======== Supplied entries
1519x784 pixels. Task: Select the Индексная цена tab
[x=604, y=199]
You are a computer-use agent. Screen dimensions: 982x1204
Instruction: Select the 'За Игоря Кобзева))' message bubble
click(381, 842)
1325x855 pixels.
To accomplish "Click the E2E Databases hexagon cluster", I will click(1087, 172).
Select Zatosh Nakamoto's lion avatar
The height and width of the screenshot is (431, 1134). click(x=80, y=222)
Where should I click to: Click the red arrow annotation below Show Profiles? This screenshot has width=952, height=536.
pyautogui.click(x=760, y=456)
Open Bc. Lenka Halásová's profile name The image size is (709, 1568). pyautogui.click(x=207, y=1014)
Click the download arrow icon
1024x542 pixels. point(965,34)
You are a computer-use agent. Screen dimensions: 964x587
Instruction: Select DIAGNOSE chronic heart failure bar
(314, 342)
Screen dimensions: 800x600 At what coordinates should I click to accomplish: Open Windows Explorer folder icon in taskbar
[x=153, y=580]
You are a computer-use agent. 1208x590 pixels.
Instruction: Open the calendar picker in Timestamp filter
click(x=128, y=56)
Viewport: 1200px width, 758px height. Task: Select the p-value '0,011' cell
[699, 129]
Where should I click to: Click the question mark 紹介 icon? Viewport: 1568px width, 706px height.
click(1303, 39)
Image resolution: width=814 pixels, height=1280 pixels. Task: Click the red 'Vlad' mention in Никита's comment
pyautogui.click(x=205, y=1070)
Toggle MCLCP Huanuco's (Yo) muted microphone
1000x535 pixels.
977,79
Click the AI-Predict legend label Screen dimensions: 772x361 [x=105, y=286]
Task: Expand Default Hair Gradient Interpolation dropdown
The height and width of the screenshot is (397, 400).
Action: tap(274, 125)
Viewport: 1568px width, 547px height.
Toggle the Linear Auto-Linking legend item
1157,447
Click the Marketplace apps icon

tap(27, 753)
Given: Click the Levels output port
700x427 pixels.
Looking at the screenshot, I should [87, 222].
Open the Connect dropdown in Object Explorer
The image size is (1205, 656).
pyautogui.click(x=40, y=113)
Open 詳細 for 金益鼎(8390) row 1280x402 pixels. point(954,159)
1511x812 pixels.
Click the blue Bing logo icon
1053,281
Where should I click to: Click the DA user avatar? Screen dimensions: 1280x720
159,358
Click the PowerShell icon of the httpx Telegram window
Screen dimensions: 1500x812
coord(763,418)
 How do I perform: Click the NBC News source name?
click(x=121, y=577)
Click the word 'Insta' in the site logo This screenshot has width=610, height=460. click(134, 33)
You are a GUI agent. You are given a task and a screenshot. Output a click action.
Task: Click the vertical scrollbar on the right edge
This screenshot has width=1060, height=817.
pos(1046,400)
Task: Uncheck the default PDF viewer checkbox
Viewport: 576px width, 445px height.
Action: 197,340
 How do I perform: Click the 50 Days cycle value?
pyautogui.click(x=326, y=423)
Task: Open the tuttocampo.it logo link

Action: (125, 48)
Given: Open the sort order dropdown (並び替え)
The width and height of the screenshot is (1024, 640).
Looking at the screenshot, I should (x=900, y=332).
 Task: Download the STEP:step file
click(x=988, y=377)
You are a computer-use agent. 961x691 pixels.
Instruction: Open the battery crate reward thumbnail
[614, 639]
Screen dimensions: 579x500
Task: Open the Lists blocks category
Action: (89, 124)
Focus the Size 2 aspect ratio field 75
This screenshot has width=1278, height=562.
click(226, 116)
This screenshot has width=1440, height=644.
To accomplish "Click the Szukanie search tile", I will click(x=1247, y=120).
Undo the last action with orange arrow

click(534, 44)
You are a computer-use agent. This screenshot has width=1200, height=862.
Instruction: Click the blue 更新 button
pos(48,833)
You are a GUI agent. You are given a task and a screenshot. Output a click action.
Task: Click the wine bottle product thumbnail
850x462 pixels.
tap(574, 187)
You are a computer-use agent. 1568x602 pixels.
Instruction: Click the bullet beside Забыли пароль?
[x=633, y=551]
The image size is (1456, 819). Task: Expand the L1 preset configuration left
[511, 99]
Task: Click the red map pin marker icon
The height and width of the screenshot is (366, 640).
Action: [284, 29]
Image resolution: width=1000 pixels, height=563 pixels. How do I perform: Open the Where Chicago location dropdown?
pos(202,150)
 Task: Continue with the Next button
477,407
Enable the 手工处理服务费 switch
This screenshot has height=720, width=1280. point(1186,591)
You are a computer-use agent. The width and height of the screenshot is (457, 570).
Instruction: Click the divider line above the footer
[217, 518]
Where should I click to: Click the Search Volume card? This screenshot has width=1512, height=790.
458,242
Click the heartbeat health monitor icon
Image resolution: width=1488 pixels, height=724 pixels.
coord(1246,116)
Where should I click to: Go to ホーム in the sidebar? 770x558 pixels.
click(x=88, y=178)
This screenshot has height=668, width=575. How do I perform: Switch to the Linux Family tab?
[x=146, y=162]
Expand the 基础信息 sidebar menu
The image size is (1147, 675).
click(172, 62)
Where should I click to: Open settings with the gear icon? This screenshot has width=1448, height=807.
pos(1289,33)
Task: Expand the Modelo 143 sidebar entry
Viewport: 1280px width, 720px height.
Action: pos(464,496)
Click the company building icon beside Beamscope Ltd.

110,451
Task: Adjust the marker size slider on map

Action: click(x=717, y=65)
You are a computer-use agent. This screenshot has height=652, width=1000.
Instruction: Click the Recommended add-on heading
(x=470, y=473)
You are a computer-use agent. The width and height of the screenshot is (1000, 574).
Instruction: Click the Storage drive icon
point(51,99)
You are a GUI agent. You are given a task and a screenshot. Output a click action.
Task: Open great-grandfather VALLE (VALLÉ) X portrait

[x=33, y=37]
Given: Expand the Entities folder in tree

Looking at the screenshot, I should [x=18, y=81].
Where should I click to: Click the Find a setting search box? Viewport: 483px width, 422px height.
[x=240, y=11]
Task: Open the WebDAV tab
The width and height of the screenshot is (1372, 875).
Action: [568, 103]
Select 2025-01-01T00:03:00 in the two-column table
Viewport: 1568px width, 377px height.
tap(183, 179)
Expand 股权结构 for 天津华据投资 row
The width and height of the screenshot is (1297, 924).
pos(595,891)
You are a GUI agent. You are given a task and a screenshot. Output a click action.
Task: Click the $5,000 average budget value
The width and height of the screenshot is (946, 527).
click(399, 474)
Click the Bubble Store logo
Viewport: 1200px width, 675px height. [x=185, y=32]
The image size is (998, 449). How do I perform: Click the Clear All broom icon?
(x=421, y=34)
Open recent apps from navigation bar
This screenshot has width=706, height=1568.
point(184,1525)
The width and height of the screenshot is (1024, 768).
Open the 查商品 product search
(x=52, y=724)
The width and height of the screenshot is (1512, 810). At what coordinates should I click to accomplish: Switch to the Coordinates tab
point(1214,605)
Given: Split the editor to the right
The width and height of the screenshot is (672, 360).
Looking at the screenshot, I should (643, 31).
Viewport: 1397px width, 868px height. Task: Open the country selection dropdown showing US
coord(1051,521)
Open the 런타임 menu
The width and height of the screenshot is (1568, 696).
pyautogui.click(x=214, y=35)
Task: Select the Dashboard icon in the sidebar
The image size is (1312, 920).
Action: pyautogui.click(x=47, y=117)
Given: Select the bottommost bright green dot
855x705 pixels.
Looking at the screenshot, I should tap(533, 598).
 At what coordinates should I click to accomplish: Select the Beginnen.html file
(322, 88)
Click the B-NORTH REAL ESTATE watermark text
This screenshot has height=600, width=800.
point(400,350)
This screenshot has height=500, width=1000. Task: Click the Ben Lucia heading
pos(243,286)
================
Across the data, pull every line containing the string "computer".

You are a computer-use agent. Screen dimensions: 982x1204
You are a computer-use agent. Screen dimensions: 964x587
You are a computer-use agent. 1208x590 pixels.
You are a computer-use agent. 961x691 pixels.
You are a computer-use agent. This screenshot has width=1200, height=862.
You are a computer-use agent. 1568x602 pixels.
You are a computer-use agent. The width and height of the screenshot is (457, 570).
You are a computer-use agent. This screenshot has height=652, width=1000.
You are a computer-use agent. The width and height of the screenshot is (1000, 574).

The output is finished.